* THE TASK *
Show each line of the data below that contains the word "point", copied in full.

* RECORDS FOR PROCESSING *

####################

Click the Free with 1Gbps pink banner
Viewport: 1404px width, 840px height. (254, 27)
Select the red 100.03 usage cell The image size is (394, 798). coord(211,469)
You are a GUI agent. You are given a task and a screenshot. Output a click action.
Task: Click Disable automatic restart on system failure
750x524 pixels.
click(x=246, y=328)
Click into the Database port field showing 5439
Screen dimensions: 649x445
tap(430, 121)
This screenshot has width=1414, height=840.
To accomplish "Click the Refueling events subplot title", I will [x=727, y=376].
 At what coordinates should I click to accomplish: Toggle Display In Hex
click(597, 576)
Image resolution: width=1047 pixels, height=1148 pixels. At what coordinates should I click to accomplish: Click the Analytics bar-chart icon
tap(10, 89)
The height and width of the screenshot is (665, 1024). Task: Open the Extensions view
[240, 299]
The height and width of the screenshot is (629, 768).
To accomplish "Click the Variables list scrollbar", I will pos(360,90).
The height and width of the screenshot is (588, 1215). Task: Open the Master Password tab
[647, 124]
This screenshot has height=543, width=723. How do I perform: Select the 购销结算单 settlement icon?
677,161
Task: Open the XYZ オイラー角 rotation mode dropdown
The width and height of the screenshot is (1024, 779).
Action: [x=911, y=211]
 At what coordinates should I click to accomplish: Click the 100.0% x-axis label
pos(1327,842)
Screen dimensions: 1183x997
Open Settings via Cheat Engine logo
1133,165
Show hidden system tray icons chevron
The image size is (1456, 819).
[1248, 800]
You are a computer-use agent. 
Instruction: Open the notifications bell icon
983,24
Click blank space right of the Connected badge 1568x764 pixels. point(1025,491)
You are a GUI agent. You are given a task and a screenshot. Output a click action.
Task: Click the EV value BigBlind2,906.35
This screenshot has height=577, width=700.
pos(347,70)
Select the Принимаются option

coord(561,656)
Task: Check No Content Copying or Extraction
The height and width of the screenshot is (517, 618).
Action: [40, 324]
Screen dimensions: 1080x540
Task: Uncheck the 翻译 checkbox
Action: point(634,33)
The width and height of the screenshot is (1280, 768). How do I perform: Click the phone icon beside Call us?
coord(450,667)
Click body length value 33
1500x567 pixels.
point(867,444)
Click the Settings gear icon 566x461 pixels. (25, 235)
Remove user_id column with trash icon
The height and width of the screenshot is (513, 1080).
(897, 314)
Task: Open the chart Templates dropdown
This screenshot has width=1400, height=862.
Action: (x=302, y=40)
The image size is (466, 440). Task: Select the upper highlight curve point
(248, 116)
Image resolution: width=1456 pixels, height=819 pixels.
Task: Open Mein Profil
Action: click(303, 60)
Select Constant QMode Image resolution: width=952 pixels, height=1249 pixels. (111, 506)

####################

* COMPLETED TASK *
Click blank space right of the Connected badge 1568x764 pixels. point(1025,491)
Action: point(634,33)
point(867,444)
The image size is (466, 440). Task: Select the upper highlight curve point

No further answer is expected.